-- Opening Marker --

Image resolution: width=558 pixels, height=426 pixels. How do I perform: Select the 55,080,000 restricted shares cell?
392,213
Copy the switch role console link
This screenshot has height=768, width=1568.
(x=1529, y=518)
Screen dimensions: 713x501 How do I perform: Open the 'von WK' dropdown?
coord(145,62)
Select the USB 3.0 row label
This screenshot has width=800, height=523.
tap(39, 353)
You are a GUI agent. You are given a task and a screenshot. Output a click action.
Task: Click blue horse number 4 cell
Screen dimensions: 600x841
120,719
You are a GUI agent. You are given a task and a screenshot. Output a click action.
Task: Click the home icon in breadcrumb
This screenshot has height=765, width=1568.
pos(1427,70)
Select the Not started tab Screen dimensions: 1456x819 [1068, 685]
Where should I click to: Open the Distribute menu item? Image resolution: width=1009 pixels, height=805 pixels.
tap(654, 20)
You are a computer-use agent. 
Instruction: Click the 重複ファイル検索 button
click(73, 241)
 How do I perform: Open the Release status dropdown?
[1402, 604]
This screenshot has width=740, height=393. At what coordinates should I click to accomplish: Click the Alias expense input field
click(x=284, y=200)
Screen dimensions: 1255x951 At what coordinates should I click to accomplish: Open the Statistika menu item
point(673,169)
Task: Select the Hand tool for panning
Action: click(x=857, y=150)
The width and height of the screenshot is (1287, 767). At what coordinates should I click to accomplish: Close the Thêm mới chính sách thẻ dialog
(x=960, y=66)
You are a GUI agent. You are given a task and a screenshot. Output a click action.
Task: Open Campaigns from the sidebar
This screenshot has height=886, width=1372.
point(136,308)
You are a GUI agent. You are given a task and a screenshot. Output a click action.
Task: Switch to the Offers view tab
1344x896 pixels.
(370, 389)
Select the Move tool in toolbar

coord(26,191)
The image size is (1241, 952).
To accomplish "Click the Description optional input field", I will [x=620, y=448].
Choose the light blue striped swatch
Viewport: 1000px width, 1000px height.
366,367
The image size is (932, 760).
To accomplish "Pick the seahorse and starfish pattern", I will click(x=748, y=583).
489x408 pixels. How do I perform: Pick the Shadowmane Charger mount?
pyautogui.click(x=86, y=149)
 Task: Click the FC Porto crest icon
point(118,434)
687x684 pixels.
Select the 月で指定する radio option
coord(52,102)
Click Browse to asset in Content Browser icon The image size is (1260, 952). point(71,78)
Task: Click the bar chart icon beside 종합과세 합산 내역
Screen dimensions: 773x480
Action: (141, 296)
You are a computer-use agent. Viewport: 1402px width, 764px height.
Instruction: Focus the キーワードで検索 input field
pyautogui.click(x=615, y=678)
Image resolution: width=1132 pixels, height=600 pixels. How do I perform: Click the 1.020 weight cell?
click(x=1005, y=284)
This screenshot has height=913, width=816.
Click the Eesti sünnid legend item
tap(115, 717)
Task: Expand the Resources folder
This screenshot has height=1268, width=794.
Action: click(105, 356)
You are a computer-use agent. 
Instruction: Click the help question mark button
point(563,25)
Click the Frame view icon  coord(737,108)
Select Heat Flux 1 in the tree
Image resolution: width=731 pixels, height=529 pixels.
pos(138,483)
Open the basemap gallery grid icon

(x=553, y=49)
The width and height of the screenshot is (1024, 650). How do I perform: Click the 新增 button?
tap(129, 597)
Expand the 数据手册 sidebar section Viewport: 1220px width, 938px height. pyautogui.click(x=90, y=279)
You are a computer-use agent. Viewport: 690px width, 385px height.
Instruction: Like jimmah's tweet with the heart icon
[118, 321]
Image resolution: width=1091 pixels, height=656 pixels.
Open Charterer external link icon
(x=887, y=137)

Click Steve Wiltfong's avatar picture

-- Closing Marker --

Where the string "blue" occurs in the data, return the whole line.

Task: Click blue horse number 4 cell
Choose the light blue striped swatch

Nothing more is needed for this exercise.